GNYHA Webinar Highlights Multispecialty Approaches to Treat MIS-C

June 8, 2020

A GNYHA webinar last week highlighted the perspectives of multiple pediatric subspecialists on treating COVID-19-associated Multisystem Inflammatory Syndrome in Children (MIS-C) outside the critical care setting. The webinar was a joint effort between GNYHA and the New York Region of Solutions for Patient Safety (SPS), in collaboration with the New York State Department of Health (DOH) and the New York City Department of Health and Mental Hygiene (DOHMH).

Commissioner Howard A. Zucker, MD, JD, in opening remarks stated that DOH is currently working with the Centers for Disease Control and Prevention (CDC) to inform other states about MIS-C. Performing DNA tests to determine whether there is a genetic variation that makes some children more susceptible to MIS-C is the current focus.

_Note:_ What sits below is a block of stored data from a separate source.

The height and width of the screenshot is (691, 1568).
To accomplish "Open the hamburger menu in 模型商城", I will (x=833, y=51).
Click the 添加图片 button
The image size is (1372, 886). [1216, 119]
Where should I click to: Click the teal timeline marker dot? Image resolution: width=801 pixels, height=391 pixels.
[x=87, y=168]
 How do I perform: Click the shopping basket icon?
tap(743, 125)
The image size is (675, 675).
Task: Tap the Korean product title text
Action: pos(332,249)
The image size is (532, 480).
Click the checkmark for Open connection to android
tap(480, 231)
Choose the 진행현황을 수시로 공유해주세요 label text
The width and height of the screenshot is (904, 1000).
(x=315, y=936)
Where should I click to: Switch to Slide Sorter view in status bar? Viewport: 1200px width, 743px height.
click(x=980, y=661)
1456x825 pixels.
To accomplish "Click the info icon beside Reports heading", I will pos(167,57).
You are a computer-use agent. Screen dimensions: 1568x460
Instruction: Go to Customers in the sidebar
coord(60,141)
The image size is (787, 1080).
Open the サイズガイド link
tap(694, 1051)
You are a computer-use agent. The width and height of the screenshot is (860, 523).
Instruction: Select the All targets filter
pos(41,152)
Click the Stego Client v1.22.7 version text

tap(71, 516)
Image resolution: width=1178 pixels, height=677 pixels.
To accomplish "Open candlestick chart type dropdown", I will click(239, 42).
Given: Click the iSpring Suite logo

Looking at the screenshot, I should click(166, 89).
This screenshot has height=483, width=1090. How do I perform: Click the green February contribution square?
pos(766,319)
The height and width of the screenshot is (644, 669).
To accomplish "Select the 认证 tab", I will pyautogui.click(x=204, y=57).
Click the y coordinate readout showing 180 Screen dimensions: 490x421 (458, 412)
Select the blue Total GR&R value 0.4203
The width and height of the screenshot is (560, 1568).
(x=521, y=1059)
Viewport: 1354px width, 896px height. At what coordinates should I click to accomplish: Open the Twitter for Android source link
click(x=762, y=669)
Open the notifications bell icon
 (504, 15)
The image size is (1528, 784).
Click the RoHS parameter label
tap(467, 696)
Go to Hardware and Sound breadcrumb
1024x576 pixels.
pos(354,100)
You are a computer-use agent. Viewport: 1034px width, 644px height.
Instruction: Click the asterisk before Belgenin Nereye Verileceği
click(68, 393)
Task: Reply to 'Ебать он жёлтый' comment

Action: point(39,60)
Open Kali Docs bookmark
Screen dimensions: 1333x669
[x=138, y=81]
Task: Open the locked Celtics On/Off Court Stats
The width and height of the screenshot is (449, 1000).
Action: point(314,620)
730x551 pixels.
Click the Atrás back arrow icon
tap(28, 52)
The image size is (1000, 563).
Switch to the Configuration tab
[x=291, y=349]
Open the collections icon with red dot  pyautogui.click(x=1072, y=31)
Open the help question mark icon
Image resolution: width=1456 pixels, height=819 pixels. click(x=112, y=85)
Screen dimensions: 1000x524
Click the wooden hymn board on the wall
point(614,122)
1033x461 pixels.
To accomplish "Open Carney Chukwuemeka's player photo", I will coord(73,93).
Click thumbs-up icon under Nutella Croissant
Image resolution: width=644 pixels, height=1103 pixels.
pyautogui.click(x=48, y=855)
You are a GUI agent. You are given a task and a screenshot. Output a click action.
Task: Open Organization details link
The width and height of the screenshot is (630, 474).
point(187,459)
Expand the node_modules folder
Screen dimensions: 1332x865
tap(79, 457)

Ellen H. Lee, MD, Medical Director, General Surveillance, DOHMH Bureau of Communicable Disease Control, presented epidemiologic and demographic data for reported cases in New York City. Dr. Lee provided a summary of the epidemiology for MIS-C in New York City. According to preliminary DOHMH data, 220 reports of suspected MIS-C have been received, 141 of which met the CDC case definition, and one death has been reported in the City. Most cases have occurred in the Bronx and Brooklyn, and the age groups impacted the most are five- to nine-year-old children, with 35% of cases, followed by infants up to age four, with 30% of cases. In most cases, the children infected with MIS-C are African American and Hispanic.

The webinar helped participants to recognize the spectrum of presentations of MIS-C, including how to differentiate it from other diseases; identify the manifestations and complications of MIS-C; understand the rationale for various treatment options; and appreciate the prognosis and possible sequelae of MIS-C. The discussion was facilitated by Nina Osorio, MD, Professor of Clinical Pediatrics at Weill Cornell Medicine and NewYork-Presbyterian Komansky Children’s Hospital and leader of the SPS New York region.

Panelists included:

  • Karen Acker, MD, Assistant Professor of Clinical Pediatrics, Pediatric Infectious Diseases, and Hospital Epidemiologist at NewYork-Presbyterian/Weill Cornell Medical Center
  • Suchitra Acharya, MD, Director of the Hemostasis and Thrombosis Center and Program Head of the Bleeding Disorders and Thrombosis Program at Cohen Children’s Medical Center
  • Dawn Wahezi, MD, Chief of Pediatric Rheumatology and Director of the Pediatric Rheumatology Fellowship Program at the Children’s Hospital at Montefiore
  • Rachel Weller, MD, Assistant Professor of Pediatrics and Member of the MIS-C Inpatient/Outpatient Cardiac Consult Team at NewYork-Presbyterian/Morgan Stanley Children’s Hospital.